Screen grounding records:

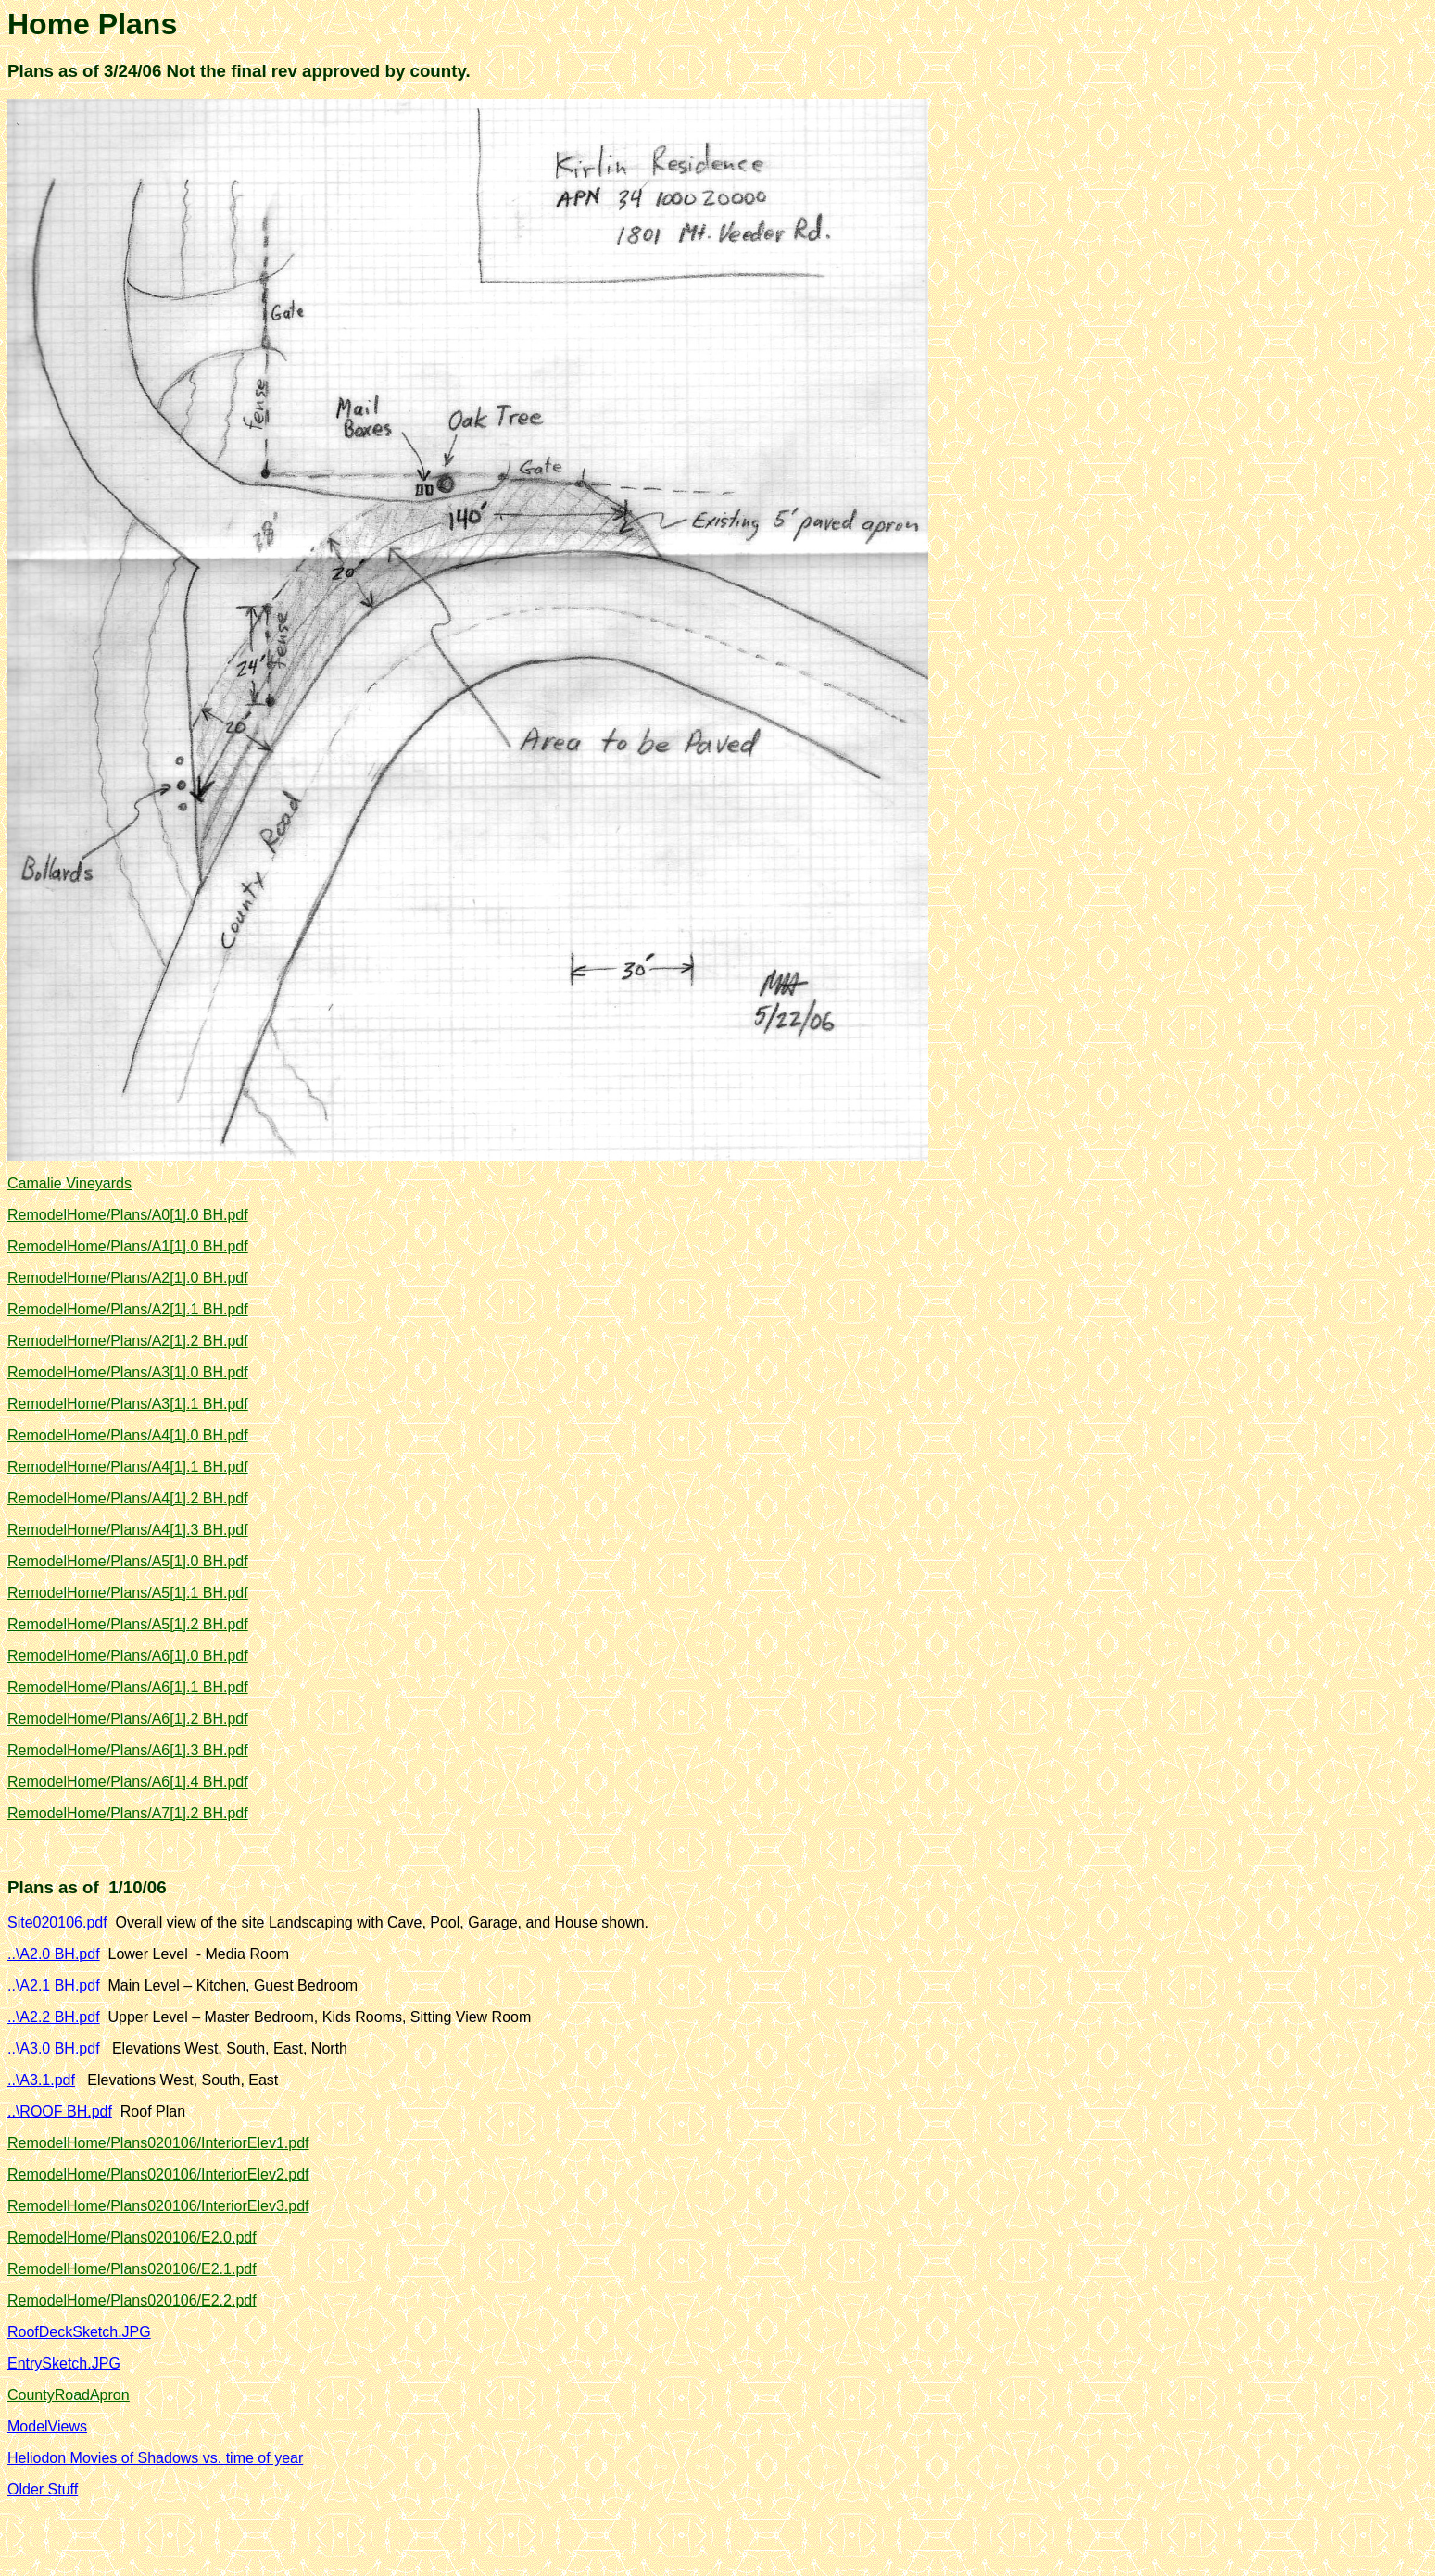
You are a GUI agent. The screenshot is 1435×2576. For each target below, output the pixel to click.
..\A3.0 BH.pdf (53, 2048)
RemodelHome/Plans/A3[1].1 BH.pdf (127, 1404)
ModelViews (47, 2426)
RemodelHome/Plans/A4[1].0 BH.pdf (127, 1435)
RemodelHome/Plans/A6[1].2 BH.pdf (127, 1719)
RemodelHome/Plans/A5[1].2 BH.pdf (127, 1624)
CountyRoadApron (68, 2395)
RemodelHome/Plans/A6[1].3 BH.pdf (127, 1750)
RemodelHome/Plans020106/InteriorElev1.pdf (158, 2143)
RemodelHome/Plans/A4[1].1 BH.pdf (127, 1467)
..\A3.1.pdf (41, 2080)
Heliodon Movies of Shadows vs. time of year (155, 2458)
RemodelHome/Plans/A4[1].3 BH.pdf (127, 1530)
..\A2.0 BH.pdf (53, 1954)
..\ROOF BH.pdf (59, 2111)
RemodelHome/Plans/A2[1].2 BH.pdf (127, 1341)
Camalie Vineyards (69, 1183)
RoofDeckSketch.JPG (79, 2332)
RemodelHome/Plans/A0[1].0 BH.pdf (127, 1215)
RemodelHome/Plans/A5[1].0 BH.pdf (127, 1561)
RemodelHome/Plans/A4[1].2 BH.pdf (127, 1498)
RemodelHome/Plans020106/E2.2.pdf (132, 2300)
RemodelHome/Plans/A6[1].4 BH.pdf (127, 1782)
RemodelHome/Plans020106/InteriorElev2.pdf (158, 2174)
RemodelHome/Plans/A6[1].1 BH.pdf (127, 1687)
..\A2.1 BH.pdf (53, 1985)
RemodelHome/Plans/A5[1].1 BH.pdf (127, 1593)
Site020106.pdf (57, 1922)
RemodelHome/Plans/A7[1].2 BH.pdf (127, 1813)
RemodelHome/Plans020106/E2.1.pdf (132, 2269)
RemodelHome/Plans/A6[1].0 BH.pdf (127, 1656)
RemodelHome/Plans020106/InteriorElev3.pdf (158, 2206)
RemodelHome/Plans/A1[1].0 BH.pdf (127, 1246)
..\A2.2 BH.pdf (53, 2017)
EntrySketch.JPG (63, 2363)
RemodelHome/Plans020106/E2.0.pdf (132, 2237)
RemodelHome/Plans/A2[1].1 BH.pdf (127, 1309)
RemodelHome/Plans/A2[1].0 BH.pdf (127, 1278)
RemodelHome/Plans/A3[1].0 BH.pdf (127, 1372)
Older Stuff (42, 2489)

* _The exercise_
Recast every line of the records above as a JSON list of strings, one string per line, with blank lines skipped and the pictures omitted.

* _Answer for this exercise_
[
  "You are a GUI agent. The screenshot is 1435×2576. For each target below, output the pixel to click.",
  "..\\A3.0 BH.pdf (53, 2048)",
  "RemodelHome/Plans/A3[1].1 BH.pdf (127, 1404)",
  "ModelViews (47, 2426)",
  "RemodelHome/Plans/A4[1].0 BH.pdf (127, 1435)",
  "RemodelHome/Plans/A6[1].2 BH.pdf (127, 1719)",
  "RemodelHome/Plans/A5[1].2 BH.pdf (127, 1624)",
  "CountyRoadApron (68, 2395)",
  "RemodelHome/Plans/A6[1].3 BH.pdf (127, 1750)",
  "RemodelHome/Plans020106/InteriorElev1.pdf (158, 2143)",
  "RemodelHome/Plans/A4[1].1 BH.pdf (127, 1467)",
  "..\\A3.1.pdf (41, 2080)",
  "Heliodon Movies of Shadows vs. time of year (155, 2458)",
  "RemodelHome/Plans/A4[1].3 BH.pdf (127, 1530)",
  "..\\A2.0 BH.pdf (53, 1954)",
  "..\\ROOF BH.pdf (59, 2111)",
  "RemodelHome/Plans/A2[1].2 BH.pdf (127, 1341)",
  "Camalie Vineyards (69, 1183)",
  "RoofDeckSketch.JPG (79, 2332)",
  "RemodelHome/Plans/A0[1].0 BH.pdf (127, 1215)",
  "RemodelHome/Plans/A5[1].0 BH.pdf (127, 1561)",
  "RemodelHome/Plans/A4[1].2 BH.pdf (127, 1498)",
  "RemodelHome/Plans020106/E2.2.pdf (132, 2300)",
  "RemodelHome/Plans/A6[1].4 BH.pdf (127, 1782)",
  "RemodelHome/Plans020106/InteriorElev2.pdf (158, 2174)",
  "RemodelHome/Plans/A6[1].1 BH.pdf (127, 1687)",
  "..\\A2.1 BH.pdf (53, 1985)",
  "RemodelHome/Plans/A5[1].1 BH.pdf (127, 1593)",
  "Site020106.pdf (57, 1922)",
  "RemodelHome/Plans/A7[1].2 BH.pdf (127, 1813)",
  "RemodelHome/Plans020106/E2.1.pdf (132, 2269)",
  "RemodelHome/Plans/A6[1].0 BH.pdf (127, 1656)",
  "RemodelHome/Plans020106/InteriorElev3.pdf (158, 2206)",
  "RemodelHome/Plans/A1[1].0 BH.pdf (127, 1246)",
  "..\\A2.2 BH.pdf (53, 2017)",
  "EntrySketch.JPG (63, 2363)",
  "RemodelHome/Plans020106/E2.0.pdf (132, 2237)",
  "RemodelHome/Plans/A2[1].1 BH.pdf (127, 1309)",
  "RemodelHome/Plans/A2[1].0 BH.pdf (127, 1278)",
  "RemodelHome/Plans/A3[1].0 BH.pdf (127, 1372)",
  "Older Stuff (42, 2489)"
]